Supplied records:

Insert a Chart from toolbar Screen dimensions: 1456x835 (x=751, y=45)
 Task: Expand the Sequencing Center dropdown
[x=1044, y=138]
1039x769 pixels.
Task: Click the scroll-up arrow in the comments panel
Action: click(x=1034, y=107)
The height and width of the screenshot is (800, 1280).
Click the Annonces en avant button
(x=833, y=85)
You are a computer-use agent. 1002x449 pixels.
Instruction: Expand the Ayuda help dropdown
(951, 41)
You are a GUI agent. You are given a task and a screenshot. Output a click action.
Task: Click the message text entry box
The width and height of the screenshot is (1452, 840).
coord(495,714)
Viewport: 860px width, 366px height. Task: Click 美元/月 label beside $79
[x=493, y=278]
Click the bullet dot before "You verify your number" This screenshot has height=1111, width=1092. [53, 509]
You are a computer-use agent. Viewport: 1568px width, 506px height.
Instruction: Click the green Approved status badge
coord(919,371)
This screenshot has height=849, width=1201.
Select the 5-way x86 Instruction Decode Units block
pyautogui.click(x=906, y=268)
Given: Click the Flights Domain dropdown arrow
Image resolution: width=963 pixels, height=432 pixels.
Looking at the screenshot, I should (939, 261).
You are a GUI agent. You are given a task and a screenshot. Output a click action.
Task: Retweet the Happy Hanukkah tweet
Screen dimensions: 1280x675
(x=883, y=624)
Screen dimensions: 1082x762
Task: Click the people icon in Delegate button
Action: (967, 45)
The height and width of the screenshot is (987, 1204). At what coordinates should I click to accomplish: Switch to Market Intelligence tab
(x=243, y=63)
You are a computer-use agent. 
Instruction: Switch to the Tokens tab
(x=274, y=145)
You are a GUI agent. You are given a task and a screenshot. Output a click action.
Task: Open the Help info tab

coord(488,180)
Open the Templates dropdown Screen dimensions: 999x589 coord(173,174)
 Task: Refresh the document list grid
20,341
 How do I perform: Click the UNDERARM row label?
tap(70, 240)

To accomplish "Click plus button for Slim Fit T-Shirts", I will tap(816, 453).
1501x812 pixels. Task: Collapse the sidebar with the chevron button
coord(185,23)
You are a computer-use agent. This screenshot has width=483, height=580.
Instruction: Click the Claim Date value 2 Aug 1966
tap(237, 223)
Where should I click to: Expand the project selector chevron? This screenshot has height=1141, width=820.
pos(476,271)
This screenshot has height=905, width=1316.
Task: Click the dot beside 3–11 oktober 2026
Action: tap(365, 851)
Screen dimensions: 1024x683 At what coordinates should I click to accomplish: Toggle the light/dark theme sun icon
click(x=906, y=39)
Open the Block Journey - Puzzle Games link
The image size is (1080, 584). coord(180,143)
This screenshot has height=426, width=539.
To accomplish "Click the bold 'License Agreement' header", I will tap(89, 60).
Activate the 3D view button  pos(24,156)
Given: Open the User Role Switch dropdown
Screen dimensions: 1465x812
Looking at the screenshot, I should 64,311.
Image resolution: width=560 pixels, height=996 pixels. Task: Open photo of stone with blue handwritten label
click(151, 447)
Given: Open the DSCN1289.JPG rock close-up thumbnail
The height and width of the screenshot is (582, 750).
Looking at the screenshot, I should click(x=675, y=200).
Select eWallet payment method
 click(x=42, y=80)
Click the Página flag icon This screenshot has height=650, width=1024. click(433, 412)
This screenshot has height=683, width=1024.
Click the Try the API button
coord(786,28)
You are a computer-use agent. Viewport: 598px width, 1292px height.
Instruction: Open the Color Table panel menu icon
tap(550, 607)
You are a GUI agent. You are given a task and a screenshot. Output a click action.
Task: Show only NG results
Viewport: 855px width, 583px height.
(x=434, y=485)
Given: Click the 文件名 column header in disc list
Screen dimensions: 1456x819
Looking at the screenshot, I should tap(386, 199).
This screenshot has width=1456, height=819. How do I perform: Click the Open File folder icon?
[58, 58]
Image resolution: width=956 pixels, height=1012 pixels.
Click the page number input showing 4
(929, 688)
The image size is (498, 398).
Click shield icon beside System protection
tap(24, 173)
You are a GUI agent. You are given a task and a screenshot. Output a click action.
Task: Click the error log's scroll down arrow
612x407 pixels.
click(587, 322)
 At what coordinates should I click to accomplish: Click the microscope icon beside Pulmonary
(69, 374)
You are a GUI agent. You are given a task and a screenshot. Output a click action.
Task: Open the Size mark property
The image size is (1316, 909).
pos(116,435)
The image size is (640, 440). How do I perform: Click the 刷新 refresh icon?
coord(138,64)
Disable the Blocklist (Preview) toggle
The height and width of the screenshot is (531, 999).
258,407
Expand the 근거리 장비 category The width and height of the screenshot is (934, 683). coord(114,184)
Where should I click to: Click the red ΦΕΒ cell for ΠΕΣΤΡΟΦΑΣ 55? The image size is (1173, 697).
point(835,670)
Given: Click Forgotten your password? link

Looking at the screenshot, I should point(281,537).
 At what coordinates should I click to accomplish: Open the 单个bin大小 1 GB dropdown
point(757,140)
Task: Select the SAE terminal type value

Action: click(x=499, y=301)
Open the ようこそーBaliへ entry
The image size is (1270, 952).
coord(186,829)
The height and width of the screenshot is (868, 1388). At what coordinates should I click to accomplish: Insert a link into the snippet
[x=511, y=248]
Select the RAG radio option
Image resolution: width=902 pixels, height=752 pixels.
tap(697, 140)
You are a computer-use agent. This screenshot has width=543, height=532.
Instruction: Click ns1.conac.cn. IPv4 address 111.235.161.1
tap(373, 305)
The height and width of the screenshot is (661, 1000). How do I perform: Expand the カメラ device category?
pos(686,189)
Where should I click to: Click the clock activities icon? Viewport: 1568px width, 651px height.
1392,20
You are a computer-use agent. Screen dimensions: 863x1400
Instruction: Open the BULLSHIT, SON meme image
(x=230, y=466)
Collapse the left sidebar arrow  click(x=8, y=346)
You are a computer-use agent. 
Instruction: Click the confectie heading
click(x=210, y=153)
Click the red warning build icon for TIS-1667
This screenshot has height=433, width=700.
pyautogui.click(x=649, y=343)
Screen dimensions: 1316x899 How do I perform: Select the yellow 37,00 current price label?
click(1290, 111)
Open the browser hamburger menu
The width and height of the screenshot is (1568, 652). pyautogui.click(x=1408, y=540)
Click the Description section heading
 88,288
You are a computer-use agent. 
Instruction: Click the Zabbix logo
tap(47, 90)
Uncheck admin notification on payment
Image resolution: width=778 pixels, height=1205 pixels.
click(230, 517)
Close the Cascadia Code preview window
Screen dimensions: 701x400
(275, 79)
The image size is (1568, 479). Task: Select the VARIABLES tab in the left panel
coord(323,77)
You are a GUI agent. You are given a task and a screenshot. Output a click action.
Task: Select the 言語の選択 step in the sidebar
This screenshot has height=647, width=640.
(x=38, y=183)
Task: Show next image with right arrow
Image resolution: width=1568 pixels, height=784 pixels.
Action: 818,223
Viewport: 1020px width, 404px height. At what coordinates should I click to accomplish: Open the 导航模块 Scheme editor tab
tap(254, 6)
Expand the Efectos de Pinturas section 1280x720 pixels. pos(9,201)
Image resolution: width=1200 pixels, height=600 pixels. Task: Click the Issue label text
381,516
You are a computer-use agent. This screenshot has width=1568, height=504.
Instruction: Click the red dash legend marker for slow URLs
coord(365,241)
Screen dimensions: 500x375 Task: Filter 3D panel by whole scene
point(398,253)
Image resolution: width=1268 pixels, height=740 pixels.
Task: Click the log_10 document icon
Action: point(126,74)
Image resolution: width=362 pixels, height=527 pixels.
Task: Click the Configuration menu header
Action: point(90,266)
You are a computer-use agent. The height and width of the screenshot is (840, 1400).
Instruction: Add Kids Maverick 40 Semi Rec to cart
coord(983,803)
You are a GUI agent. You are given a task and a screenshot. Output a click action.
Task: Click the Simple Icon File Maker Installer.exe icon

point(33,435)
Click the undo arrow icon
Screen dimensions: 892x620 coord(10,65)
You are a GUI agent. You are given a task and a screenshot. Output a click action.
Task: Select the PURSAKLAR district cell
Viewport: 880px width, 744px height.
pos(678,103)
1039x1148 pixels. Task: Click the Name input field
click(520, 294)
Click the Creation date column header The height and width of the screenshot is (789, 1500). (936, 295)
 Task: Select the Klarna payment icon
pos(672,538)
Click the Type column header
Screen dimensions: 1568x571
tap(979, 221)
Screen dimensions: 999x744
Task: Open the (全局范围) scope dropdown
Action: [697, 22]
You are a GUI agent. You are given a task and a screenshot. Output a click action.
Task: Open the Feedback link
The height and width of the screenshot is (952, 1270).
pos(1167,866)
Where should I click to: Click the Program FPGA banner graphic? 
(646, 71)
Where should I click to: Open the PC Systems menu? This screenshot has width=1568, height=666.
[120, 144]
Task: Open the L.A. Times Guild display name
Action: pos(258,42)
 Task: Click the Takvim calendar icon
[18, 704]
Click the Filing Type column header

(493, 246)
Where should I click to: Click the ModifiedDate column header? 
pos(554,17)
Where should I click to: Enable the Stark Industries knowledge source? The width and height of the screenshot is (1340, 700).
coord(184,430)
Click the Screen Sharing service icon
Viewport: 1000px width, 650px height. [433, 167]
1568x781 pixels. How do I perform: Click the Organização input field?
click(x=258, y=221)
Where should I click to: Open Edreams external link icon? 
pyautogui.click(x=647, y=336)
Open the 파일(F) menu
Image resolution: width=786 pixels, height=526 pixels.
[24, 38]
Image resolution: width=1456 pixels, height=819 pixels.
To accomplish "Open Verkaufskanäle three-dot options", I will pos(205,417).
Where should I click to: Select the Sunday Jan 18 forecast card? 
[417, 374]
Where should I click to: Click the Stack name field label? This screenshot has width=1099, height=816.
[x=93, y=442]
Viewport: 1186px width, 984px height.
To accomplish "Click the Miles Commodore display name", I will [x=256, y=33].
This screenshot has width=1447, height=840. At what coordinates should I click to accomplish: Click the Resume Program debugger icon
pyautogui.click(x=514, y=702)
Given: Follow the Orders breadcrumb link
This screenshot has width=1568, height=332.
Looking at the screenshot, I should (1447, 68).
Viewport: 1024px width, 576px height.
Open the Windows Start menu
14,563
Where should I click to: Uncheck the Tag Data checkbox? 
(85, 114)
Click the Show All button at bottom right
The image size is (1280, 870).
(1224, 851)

What to produce:
Quote the records above from the line that contains "has width=483, height=580." through the line that contains "tap(550, 607)", reproducing each line verbatim.

Completed task:
You are a computer-use agent. This screenshot has width=483, height=580.
Instruction: Click the Claim Date value 2 Aug 1966
tap(237, 223)
Where should I click to: Expand the project selector chevron? This screenshot has height=1141, width=820.
pos(476,271)
This screenshot has height=905, width=1316.
Task: Click the dot beside 3–11 oktober 2026
Action: tap(365, 851)
Screen dimensions: 1024x683 At what coordinates should I click to accomplish: Toggle the light/dark theme sun icon
click(x=906, y=39)
Open the Block Journey - Puzzle Games link
The image size is (1080, 584). coord(180,143)
This screenshot has height=426, width=539.
To accomplish "Click the bold 'License Agreement' header", I will tap(89, 60).
Activate the 3D view button  pos(24,156)
Given: Open the User Role Switch dropdown
Screen dimensions: 1465x812
Looking at the screenshot, I should 64,311.
Image resolution: width=560 pixels, height=996 pixels. Task: Open photo of stone with blue handwritten label
click(151, 447)
Given: Open the DSCN1289.JPG rock close-up thumbnail
The height and width of the screenshot is (582, 750).
Looking at the screenshot, I should click(x=675, y=200).
Select eWallet payment method
 click(x=42, y=80)
Click the Página flag icon This screenshot has height=650, width=1024. click(433, 412)
This screenshot has height=683, width=1024.
Click the Try the API button
coord(786,28)
You are a computer-use agent. Viewport: 598px width, 1292px height.
Instruction: Open the Color Table panel menu icon
tap(550, 607)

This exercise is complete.